Jul 22, 2006

But this was dusk
(Note: this is post #1800)

I was waiting for you, but I had forgotten what you looked like. Not forgotten but didn't know because it'd been so long. I saw someone who might have been you but then I knew I couldn't know because it'd been so long. I needed to know so I could see you way down the street, so I wouldn't have to wait any longer than I could see. So I sat and stood and walked in circles and leaned against a wall and tried to concentrate.

It seemed like if I could concentrate then I'd know one thing, one thing to pick you out half way down the street. It seemed like I should be able to know one thing that would have to be true, that I'd have to be able to see from here. I remembered one day airplanes and the doors of the airport stepping themselves open to take you away. I remembered a river and a sky and I remembered seeing a car accident on fire and a camel crossing New Mexico. But nothing about you, nothing that was better than the accidental.

It was a cloudy day and the darkness didn't fall or settle or come down but seemed to seep out of everywhere, taking the light and thinning it and separating it from itself.
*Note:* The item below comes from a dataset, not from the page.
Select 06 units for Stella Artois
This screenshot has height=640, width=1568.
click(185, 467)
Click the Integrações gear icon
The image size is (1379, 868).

It got harder to see and I squatted and waited. You said 6:15, which meant dusk in this north and I didn't have the time, here on the sidewalk, but this was dusk.

I remembered one day watching a dog waiting for a ball to be thrown and I remembered realizing that you weren't on the seat next to me. I remembered a corn field and a ditch and I remembered wet flowers on a tree and a bison with an Elvis hair cut.

If I had had a trumpet or a saxophone and could have played I would have played and people would have put money in my bag and I would have bought you coffee, when you came. If I had had a book I could have sat there and read my book there and I could have told you something interesting, when you came. If I had had a message and could have preached I would have preached there to passing people and then when you came I could've preached it for you.

But I just stood and sat down and walked around and leaned against a wall and I put a hand in my pocket and nothing was there, but I waited.